Thing is we build in places that are safe but development within the watershed area affects how much water gets thrown in to a creek and how fast it can drain away. When I lived at my last house we got a 500 year flood event according to the FEMA maps. What they didn't take in to account was about 50 acres of bare soil where they were building a shopping plaza. The water ran off that, accumulated at a railroad berm 20' tall and busted it completely out - unleashing a torrent of water. Only our basement got wet but 2 houses down it came up to their 2nd story.

Hard surfaces and development change how the water flows so people really need to look at topo maps when buying a house and survey the watershed to see what could happen. That's why "safe" houses from flooding often aren't.


Good point. It would be impossible for a home buyer to see that coming on. I once had a house in a state where there was little hurricane potential, and on high ground. After a hurricane in another state, the next year my insurance bill was 35% higher. Part of buying a home was knowing the wind and water situation, to me. Nor would I expect anybody else to pay for my view of the water or beach, and these people are rebuilding on the same spots.
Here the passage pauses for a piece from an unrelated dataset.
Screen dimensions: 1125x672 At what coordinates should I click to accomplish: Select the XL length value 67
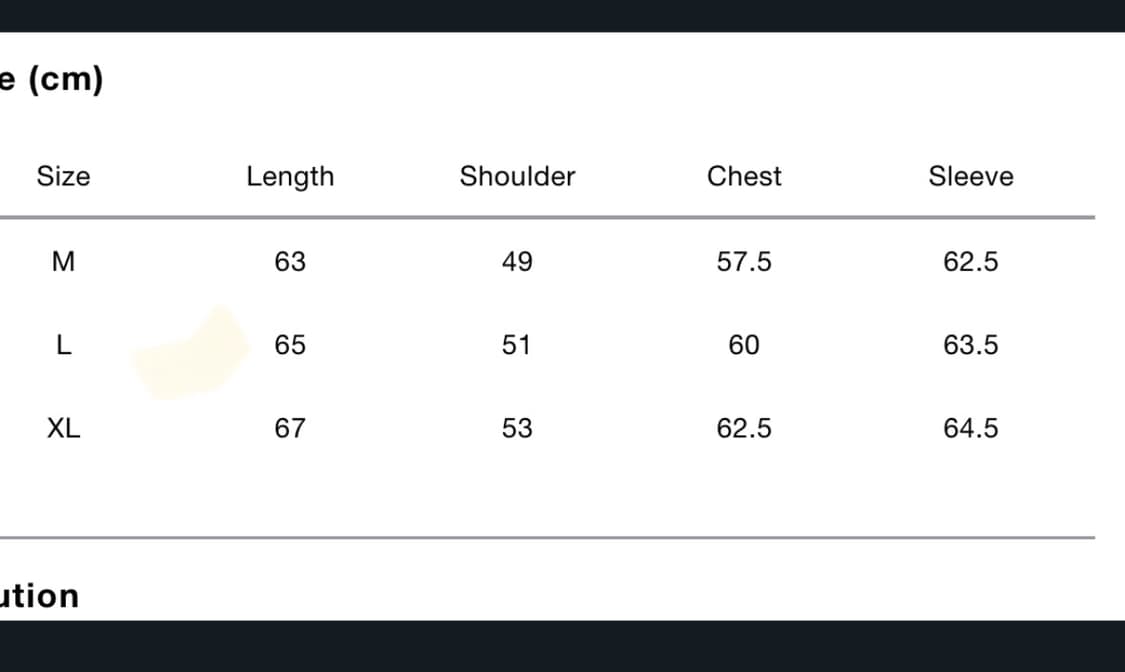point(290,428)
The company told me they have to recoup hurricane payouts. I cancelled that insurance pronto, saved a couple hundred dollars in the process with another insurer, that wasn't co-op punitive. But I don't believe a person who makes a point to be located disaster preventative, as much as possible, should have to pay for these idiots who simply have to be on the water.
edit on 3-8-2018 by Scrutinizing because: Quote wasn't right.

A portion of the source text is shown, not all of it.